The following features are planned but not yet implemented:

  • TCP backend ("tcp" feature): a TCP/IP coordinator pattern for distributed execution without requiring an MPI installation. Will follow the same Communicator trait interface.
  • Shared memory backend ("shm" feature): POSIX shared memory for single-node multi-process execution with zero inter-process copy overhead. Will implement SharedMemoryProvider using POSIX shared memory segments or MPI shared windows rather than the current HeapFallback semantics.

Feature flags

FeatureDefaultDescription
mpinoEnables FerrompiBackend and the ferrompi dependency
tcpnoReserved for the future TCP backend (no implementation yet)
shmnoReserved for the future shared memory backend

Without any feature flags, only LocalBackend, the trait definitions, and the type definitions are compiled. create_communicator returns LocalBackend directly (not wrapped in CommBackend).

Testing

Running the test suite

cargo test -p cobre-comm

This runs all unit, integration, and doc-tests for the default (no-feature) configuration. No MPI installation is required.

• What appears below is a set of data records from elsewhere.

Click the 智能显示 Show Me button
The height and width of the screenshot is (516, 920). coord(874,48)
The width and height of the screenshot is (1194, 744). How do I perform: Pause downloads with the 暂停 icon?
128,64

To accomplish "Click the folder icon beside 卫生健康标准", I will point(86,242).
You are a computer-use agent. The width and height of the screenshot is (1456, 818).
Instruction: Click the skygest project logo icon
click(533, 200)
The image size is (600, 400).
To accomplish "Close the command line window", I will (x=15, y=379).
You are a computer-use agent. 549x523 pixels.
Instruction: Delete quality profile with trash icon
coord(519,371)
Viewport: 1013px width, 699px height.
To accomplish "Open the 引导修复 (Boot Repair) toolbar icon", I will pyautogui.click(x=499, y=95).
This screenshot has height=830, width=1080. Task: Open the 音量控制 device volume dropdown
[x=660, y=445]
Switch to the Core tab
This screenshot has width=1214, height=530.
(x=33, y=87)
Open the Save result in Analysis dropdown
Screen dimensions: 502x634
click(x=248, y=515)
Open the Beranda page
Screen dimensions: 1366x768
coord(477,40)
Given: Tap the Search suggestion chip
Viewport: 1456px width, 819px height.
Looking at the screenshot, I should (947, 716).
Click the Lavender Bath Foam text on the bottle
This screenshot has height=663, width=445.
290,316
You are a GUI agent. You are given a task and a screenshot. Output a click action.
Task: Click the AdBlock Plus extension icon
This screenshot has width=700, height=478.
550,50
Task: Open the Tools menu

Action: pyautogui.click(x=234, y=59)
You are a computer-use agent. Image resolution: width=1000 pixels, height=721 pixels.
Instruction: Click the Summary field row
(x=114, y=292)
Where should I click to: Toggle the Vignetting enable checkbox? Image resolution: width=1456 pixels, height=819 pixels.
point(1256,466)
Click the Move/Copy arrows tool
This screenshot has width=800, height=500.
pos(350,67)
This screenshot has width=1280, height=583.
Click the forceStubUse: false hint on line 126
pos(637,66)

To run the full test suite including the MPI backend:

cargo test -p cobre-comm --features mpi

This requires an MPI runtime (libmpich-dev on Debian/Ubuntu, mpich on Fedora or macOS Homebrew). CI runs tests without the mpi feature by default; the MPI feature tests require a manual setup with an MPI installation.

Conformance suite (tests/conformance.rs)

The integration test file tests/conformance.rs implements the backend-agnostic conformance contract. It verifies the Communicator contract using only the public API against the LocalBackend concrete type. The conformance suite covers:

  • rank() returns 0 and size() returns 1 for single-process mode.
  • allgatherv copies send into recv at the correct displacement.
  • allreduce copies send to recv unchanged (identity for a single rank), for all three ReduceOp variants.
  • broadcast is a no-op for root == 0.
  • barrier returns Ok(()).
  • Buffer precondition violations return the correct CommError variants.
  • HeapRegion lifecycle: allocation, write via as_mut_slice, fence, and read via as_slice.
  • CommBackend::Local delegates all Communicator and SharedMemoryProvider methods correctly.

Design notes

Enum dispatch (DEC-001)

CommBackend uses enum dispatch rather than Box<dyn Communicator>. The Communicator trait carries generic methods that make it intentionally not object-safe. Enum dispatch is the mandated pattern for closed variant sets in Cobre (DEC-001): a single match arm delegates each method to the inner concrete type. The overhead is a single branch-predictor-friendly integer comparison per call, which is negligible compared to the cost of the underlying MPI collective or LP solve.

CommData conditional supertrait

The CommData marker trait — required for all types transmitted through collective operations — has a conditional supertrait:

  • With mpi feature: CommData additionally requires ferrompi::MpiDatatype, narrowing the set of valid types to the seven primitives that MPI can transmit directly (f32, f64, i32, i64, u8, u32, u64).
  • Without mpi feature: CommData accepts all Copy + Send + Sync + Default + 'static types, including bool and tuples used in tests.

This design avoids an extra bound on every method signature: FerrompiBackend can delegate directly to ferrompi’s generic FFI methods because the MpiDatatype constraint is already satisfied by CommData.

cfg-gate strategy

Backend modules and types are compiled only when their feature is enabled. The CommBackend enum is only present when at least one distributed feature (mpi, tcp, or shm) is compiled in — builds without distributed features use LocalBackend directly. This ensures that single-process builds have no code-size cost from unused backends.